EXERCISE TASK: Repeat the material below word for word, everything from the line containing "The image size is (936, 902)." down to the line containing "(x=27, y=120)", both of those lines included.

DATASET ENTRIES:
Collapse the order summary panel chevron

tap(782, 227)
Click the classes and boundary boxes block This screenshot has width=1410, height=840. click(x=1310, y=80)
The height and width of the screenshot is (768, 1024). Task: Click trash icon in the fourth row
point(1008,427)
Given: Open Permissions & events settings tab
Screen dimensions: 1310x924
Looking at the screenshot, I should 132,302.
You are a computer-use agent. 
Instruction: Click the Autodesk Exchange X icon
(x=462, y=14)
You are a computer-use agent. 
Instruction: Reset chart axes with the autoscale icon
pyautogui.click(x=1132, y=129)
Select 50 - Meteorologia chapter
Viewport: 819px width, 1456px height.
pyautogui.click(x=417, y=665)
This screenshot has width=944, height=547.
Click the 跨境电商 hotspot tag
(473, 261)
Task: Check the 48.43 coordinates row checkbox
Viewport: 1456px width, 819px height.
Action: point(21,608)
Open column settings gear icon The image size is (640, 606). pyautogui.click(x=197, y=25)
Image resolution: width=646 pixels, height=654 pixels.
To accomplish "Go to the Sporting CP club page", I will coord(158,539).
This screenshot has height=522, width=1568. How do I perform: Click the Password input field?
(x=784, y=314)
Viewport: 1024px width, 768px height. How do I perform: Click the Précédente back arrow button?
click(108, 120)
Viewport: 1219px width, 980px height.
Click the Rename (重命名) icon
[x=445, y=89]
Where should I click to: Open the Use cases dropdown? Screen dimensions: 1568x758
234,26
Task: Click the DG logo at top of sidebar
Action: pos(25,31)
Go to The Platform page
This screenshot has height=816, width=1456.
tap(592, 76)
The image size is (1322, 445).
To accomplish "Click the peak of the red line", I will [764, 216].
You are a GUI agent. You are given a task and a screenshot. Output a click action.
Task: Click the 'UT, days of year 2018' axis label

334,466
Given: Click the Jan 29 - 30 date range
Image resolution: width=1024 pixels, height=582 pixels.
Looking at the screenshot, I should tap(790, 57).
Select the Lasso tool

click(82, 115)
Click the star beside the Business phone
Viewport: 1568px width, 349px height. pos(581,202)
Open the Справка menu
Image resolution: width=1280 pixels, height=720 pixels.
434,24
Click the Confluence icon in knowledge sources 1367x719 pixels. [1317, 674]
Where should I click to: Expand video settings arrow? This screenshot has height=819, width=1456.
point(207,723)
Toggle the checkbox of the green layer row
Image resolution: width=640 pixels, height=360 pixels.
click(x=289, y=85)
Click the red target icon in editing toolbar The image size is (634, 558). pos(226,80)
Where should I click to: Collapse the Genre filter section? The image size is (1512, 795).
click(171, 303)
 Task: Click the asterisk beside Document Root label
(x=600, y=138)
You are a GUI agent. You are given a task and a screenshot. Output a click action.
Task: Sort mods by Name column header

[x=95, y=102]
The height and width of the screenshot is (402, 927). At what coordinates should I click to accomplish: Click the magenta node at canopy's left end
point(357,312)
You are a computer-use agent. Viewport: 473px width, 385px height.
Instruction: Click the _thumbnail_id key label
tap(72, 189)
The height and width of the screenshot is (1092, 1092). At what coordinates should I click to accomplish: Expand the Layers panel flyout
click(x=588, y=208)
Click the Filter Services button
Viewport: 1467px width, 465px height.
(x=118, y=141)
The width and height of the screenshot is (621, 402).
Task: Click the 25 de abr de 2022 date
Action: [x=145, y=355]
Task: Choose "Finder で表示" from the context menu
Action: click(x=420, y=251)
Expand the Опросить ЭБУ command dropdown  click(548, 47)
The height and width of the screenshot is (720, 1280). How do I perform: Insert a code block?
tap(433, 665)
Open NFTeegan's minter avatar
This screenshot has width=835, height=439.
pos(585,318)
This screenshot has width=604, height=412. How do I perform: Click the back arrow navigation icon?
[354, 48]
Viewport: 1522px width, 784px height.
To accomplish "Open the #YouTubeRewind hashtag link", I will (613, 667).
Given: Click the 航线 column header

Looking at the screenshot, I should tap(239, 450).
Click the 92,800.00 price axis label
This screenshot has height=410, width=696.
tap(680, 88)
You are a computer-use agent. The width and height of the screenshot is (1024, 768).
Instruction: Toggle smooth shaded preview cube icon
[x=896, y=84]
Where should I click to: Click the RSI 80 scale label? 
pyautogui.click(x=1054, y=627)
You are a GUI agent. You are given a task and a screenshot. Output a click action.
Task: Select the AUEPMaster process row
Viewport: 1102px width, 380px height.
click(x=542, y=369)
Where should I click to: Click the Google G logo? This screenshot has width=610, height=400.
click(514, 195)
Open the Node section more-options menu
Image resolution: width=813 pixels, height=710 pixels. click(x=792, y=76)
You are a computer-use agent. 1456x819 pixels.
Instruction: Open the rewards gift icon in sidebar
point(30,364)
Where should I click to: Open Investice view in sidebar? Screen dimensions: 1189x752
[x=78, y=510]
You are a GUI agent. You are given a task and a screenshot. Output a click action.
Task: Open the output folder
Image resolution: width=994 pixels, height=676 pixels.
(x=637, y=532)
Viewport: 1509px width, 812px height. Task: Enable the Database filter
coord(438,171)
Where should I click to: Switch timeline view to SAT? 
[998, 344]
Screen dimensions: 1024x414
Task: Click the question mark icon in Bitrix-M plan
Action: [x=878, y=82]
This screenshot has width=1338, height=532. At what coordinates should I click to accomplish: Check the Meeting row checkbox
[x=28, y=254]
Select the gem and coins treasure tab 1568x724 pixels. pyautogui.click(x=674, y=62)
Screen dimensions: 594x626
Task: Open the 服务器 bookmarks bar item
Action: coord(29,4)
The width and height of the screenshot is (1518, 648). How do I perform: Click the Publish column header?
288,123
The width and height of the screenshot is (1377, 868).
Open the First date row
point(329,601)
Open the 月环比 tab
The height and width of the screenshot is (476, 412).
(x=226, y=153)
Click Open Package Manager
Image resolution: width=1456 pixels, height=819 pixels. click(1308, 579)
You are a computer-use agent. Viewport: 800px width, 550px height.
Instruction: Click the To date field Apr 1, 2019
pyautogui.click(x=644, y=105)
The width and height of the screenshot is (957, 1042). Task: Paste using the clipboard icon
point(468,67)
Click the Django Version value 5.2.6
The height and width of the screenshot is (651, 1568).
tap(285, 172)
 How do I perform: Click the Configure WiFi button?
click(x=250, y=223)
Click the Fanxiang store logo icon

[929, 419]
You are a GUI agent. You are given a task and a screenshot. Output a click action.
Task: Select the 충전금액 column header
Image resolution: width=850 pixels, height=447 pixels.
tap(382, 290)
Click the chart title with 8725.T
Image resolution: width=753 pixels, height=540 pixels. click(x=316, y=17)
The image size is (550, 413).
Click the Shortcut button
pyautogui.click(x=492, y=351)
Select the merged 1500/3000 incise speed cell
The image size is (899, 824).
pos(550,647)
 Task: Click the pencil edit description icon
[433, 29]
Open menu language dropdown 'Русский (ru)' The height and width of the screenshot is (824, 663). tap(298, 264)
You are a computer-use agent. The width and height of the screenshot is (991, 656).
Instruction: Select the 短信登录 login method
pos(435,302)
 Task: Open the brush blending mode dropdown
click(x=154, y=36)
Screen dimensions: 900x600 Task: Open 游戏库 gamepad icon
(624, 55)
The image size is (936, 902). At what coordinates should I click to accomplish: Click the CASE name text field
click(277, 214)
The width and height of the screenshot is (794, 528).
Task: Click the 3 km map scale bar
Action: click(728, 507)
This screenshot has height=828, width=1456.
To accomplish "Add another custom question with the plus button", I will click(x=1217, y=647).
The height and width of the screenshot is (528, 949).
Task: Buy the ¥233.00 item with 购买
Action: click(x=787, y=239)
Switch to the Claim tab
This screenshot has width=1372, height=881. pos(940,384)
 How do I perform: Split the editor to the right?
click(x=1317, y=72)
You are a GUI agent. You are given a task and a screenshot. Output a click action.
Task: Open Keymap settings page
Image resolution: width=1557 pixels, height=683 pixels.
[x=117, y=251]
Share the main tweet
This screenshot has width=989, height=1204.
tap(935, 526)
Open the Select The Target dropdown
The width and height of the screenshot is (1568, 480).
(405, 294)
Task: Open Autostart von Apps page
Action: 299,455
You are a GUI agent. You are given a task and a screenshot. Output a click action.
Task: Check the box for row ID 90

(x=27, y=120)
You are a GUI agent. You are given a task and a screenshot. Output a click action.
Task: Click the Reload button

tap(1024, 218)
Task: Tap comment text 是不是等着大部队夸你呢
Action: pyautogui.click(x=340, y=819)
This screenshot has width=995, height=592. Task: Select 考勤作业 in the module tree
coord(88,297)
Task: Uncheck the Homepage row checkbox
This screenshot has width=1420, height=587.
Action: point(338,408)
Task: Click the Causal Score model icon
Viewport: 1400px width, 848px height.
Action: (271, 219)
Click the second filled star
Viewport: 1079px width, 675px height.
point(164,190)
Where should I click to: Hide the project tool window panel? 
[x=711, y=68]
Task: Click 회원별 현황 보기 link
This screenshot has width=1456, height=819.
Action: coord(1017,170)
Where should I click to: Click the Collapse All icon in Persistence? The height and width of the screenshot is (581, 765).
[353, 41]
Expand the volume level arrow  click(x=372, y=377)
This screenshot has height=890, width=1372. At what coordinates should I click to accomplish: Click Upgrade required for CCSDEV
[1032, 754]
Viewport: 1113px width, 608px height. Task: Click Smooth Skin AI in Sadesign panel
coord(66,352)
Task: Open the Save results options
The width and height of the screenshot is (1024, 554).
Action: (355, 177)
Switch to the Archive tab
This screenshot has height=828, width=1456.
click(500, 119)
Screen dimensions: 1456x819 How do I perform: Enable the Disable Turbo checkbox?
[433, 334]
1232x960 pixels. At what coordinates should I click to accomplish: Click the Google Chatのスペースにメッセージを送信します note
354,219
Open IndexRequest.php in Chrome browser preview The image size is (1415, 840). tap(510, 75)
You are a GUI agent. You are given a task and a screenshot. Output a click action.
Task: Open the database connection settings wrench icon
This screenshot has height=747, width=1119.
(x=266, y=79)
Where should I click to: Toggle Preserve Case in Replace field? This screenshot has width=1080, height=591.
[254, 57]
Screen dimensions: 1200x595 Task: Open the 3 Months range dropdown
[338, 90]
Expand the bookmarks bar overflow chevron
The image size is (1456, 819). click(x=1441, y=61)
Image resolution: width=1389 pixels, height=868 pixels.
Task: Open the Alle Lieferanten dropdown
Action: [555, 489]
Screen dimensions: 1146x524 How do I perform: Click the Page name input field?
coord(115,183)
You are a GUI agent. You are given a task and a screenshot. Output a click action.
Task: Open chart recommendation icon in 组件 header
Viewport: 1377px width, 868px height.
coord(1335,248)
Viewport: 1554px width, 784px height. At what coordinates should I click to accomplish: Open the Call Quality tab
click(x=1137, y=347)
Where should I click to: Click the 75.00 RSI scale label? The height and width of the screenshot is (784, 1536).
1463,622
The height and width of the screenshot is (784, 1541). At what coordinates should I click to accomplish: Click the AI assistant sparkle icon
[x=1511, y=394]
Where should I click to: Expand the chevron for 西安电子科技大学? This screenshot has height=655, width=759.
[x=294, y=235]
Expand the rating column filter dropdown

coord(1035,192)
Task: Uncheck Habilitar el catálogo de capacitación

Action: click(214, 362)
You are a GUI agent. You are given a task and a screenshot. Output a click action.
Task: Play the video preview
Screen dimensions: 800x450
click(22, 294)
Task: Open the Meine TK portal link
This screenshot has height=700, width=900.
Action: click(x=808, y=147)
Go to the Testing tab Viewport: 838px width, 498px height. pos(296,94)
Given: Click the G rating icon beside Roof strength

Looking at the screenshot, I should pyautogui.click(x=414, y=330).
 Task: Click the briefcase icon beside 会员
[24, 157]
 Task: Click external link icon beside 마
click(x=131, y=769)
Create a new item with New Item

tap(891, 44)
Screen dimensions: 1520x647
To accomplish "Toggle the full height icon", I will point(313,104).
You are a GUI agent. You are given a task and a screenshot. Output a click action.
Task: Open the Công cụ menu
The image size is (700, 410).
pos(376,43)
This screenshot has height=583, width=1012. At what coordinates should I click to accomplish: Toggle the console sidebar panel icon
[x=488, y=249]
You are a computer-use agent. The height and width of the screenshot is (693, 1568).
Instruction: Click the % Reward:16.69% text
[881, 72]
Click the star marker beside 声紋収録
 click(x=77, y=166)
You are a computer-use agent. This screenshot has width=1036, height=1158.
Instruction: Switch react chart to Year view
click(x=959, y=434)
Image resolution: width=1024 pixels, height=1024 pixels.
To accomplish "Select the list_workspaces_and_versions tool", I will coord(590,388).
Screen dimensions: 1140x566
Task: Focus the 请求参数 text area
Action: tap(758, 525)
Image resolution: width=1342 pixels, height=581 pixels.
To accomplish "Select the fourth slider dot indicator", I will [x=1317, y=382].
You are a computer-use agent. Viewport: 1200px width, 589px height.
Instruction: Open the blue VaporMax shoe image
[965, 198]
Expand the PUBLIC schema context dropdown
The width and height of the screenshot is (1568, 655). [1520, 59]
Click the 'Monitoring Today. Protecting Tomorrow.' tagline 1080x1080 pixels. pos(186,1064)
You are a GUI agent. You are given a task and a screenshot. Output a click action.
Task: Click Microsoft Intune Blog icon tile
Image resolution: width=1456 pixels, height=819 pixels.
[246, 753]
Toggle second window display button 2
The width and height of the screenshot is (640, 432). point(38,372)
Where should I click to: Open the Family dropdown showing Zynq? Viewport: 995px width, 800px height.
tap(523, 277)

SOLVED PROBLEM:
The image size is (936, 902). At what coordinates should I click to accomplish: Click the CASE name text field
click(277, 214)
The width and height of the screenshot is (794, 528).
Task: Click the 3 km map scale bar
Action: click(728, 507)
This screenshot has height=828, width=1456.
To accomplish "Add another custom question with the plus button", I will click(x=1217, y=647).
The height and width of the screenshot is (528, 949).
Task: Buy the ¥233.00 item with 购买
Action: click(x=787, y=239)
Switch to the Claim tab
This screenshot has width=1372, height=881. pos(940,384)
 How do I perform: Split the editor to the right?
click(x=1317, y=72)
You are a GUI agent. You are given a task and a screenshot. Output a click action.
Task: Open Keymap settings page
Image resolution: width=1557 pixels, height=683 pixels.
[x=117, y=251]
Share the main tweet
This screenshot has width=989, height=1204.
tap(935, 526)
Open the Select The Target dropdown
The width and height of the screenshot is (1568, 480).
(405, 294)
Task: Open Autostart von Apps page
Action: 299,455
You are a GUI agent. You are given a task and a screenshot. Output a click action.
Task: Check the box for row ID 90

(x=27, y=120)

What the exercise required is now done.